Hi, I’ve run the below code multiple times but I get slightly different results on each run (the final counts and samples that are filtered varies). Do you know why this may be the case?
input_mt = hl.read_matrix_table(input_mt_path)
over_85_expr = (input_mt.HL >= 0.85) & (input_mt.FT == ["PASS"]) & input_mt.hap_defining_variant & ~hl.str(input_mt.filters).contains("artifact-prone-site")
input_mt = input_mt.annotate_cols(over_85_mean = hl.agg.filter(over_85_expr, hl.agg.mean(input_mt.HL)),
over_85_count = hl.agg.filter(over_85_expr, hl.agg.count_where(hl.is_defined(input_mt.HL))),
bt_85_and_99_mean = hl.agg.filter(over_85_expr & (input_mt.HL <= .998), hl.agg.mean(input_mt.HL)),
bt_85_and_99_count = hl.agg.filter(over_85_expr & (input_mt.HL <= .998), hl.agg.count_where(hl.is_defined(input_mt.HL))),
)
input_mt = input_mt.annotate_cols(contam_high_het = hl.if_else(input_mt.bt_85_and_99_count >= 3, 1 - input_mt.bt_85_and_99_mean, 1 - input_mt.over_85_mean))
# if contam_high_het is nan, set to 0 (to avoid filtering out missing values which would be more common with haplogroups closer to reference haplogroup)
input_mt = input_mt.annotate_cols(contam_high_het = hl.if_else(hl.is_nan(input_mt.contam_high_het), 0, input_mt.contam_high_het))

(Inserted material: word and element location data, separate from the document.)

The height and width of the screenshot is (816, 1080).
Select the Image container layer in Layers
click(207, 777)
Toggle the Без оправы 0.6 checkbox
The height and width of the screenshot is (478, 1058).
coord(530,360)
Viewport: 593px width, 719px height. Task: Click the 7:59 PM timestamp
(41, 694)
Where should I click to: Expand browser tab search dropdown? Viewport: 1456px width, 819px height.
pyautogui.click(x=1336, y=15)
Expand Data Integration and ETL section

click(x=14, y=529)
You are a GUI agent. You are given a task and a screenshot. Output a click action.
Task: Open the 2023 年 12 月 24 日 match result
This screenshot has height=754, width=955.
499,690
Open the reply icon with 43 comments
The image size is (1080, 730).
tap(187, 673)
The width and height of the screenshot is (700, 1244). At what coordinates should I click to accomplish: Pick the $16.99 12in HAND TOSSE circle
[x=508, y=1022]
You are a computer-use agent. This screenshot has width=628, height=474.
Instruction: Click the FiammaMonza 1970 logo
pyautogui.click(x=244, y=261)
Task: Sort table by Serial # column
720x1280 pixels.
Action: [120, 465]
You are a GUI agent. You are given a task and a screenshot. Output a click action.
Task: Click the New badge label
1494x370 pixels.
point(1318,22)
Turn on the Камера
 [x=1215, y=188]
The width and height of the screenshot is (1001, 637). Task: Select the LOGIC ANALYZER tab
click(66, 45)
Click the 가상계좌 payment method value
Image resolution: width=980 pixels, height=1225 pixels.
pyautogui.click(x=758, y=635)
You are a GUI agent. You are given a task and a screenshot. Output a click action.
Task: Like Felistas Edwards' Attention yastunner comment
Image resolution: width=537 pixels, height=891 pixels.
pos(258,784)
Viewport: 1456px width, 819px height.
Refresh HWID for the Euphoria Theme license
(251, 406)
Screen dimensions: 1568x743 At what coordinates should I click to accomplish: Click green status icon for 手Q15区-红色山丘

# keep samples with contamination less than 2%
input_mt = input_mt.annotate_cols(keep=(input_mt.contamination < .02) & (input_mt.freemix_percentage < 2) & (input_mt.contam_high_het < .02))
input_ht = input_mt.cols()
input_ht.group_by(input_ht.keep).aggregate(n=hl.agg.count()).show()